Zaten çok büyük bir yanlış olan bu kolaycılığın ticari olarak sömürülmesine izin vererek ondan daha da büyük ikinci bir yanlışa kesinlikle sürüklenmeyin. Okumayı, dinlemeyi ve araştırmayı sevmeyen ancak yine de İngilizce öğrenmek istediğini iddia eden bir müşteri kitlesine ticari olarak ne sunulur sizce? Tabii ki, “15 günde İngilizce öğrenin”, “Günde sadece 15 dakika harcayarak İngilizce öğrenin”, “Sadece konuşarak İngilizce öğrenebilirsiniz” ya da “Gramer çalışmaya son” biçimindeki reklamlar. Hepsi birbirinden yanıltıcı ama bir o kadar da iddialı bir sürü ticari sömürü. Ticaret kötü değildir, iyidir. Kötü olan dürüst olmayan ticarettir. Bu bakımdan, hoşunuza gitmese de acı gerçeği bir de benden duyun: Gramer çalışmadan İngilizce öğrenemezsiniz.

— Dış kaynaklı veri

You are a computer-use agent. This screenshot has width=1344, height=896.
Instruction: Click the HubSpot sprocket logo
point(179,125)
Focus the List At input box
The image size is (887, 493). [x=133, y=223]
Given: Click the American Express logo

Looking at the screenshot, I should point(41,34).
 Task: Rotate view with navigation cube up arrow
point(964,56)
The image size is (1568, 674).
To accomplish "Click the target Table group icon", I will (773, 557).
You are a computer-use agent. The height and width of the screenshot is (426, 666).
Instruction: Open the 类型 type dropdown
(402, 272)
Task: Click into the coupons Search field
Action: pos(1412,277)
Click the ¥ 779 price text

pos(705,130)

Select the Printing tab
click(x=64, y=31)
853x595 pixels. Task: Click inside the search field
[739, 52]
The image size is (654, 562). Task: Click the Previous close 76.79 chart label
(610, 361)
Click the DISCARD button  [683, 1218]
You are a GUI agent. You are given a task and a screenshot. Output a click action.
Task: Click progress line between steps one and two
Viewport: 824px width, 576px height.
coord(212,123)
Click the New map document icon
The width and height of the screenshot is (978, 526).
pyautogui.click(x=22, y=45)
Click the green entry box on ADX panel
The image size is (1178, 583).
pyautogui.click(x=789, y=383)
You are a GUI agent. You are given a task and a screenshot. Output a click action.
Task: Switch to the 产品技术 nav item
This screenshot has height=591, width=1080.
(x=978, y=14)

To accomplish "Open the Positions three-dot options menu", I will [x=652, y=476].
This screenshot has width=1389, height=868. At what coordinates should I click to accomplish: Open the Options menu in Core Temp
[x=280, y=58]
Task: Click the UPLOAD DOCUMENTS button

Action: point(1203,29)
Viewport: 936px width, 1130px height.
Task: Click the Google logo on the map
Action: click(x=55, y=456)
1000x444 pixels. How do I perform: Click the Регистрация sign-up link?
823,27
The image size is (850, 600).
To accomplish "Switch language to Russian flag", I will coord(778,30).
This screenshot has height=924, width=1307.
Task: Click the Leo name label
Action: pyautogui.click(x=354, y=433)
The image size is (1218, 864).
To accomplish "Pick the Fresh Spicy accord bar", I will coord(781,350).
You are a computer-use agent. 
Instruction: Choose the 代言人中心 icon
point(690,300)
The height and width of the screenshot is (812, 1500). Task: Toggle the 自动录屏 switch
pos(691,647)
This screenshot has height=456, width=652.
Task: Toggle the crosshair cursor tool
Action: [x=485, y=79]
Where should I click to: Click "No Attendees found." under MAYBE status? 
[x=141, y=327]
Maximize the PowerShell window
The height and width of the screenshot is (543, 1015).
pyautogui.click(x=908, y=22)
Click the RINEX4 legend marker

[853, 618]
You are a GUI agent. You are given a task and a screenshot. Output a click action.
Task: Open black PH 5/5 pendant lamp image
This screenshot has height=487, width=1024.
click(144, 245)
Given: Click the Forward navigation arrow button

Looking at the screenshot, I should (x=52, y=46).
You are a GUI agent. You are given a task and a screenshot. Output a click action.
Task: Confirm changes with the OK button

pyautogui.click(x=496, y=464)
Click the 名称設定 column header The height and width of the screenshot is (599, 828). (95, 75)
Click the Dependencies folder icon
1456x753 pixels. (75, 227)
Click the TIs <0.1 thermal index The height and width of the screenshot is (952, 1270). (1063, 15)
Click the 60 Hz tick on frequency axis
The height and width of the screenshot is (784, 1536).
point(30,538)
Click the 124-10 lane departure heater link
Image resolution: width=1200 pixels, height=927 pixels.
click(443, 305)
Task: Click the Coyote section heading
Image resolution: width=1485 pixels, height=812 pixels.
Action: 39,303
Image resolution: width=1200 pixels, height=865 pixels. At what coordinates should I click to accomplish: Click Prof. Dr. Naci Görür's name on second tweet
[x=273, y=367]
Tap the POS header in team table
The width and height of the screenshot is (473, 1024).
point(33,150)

Dahasını da söyleyeyim. Sözcükleri öğrenmeden, ifade kalıplarını bilmeden, deyimlere hakim olmadan, grameri anlamadan ve en önemlisi yeterince alıştırma yapmadan İngilizce’yi öğrenmiş sayılmazsınız. Bunun için sabırlı ve tutarlı olmalısınız. İngilizce öğrenmek bilinçli ve kısa olmayan bir süreç ister. Bu süreci 15 güne, 1 aya ya da 3 aya sığdıramazsınız. Bu kadar kısa bir sürede ancak ve ancak yazma veya konuşma gibi belli bir becerinizi bir miktar ilerletebilirsiniz ya da test çözme üzerinde yoğunlaşarak gözle görülür bir ilerleme sağlayabilirsiniz. Yoksa, yaygın tabiriyle, sıfırdan başlayarak İngilizceyi öğrenemezsiniz. Bu şekildeki iddialara kesinlikle itibar etmeyin. Özetle, çok kısa sürede İngilizce öğrenemezsiniz.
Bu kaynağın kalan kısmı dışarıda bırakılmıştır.